▶ **What is asked**
State how many lines of the records contain the string "Click", and give only the number.

Item coordinate data
+---+

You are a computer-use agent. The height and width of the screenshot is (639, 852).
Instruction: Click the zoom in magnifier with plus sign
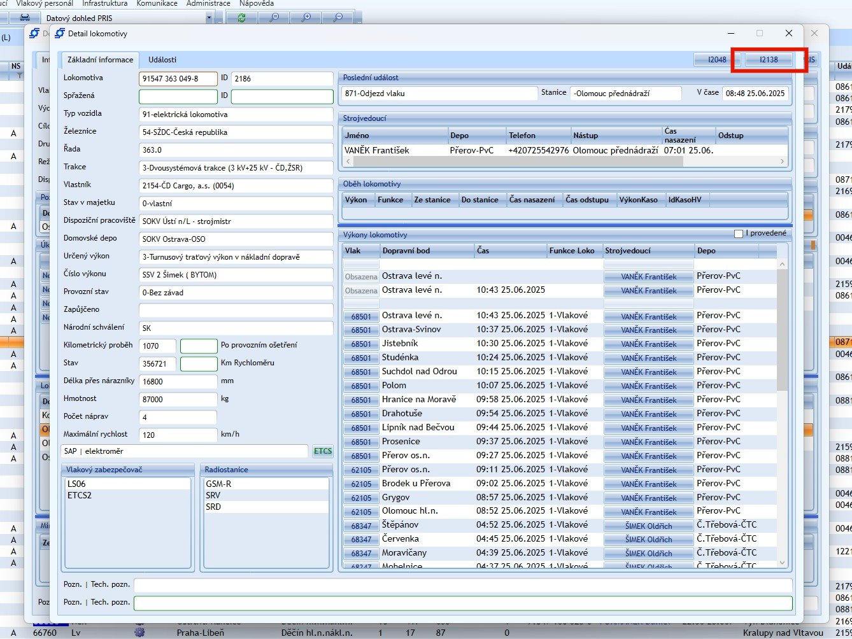(x=306, y=18)
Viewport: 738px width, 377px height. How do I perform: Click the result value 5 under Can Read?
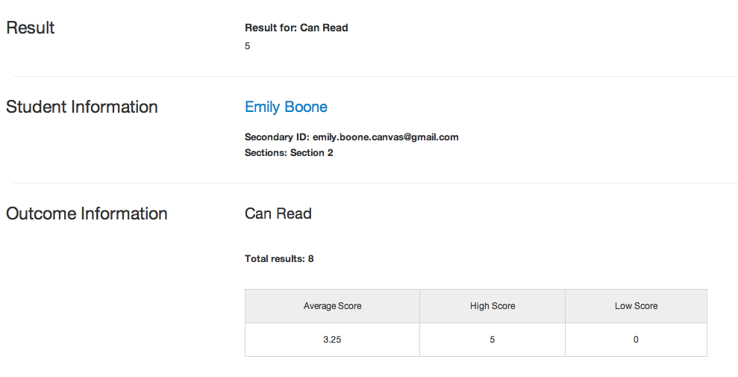247,46
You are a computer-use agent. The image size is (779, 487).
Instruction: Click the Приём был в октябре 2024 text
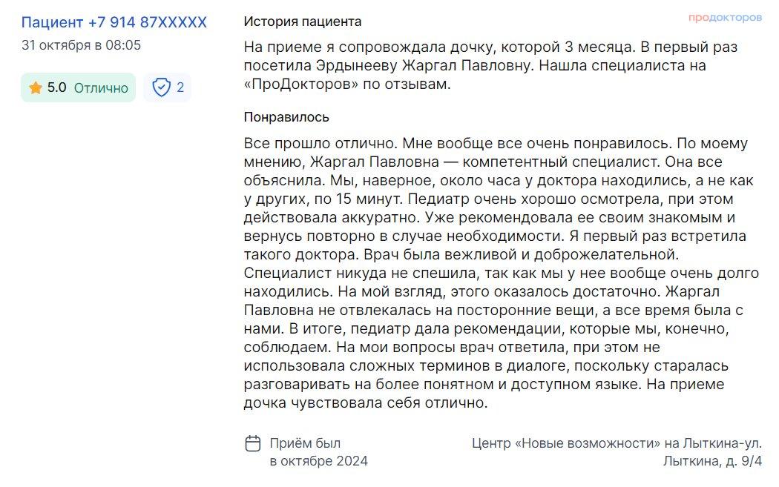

+---+

▶ **Written solution**
3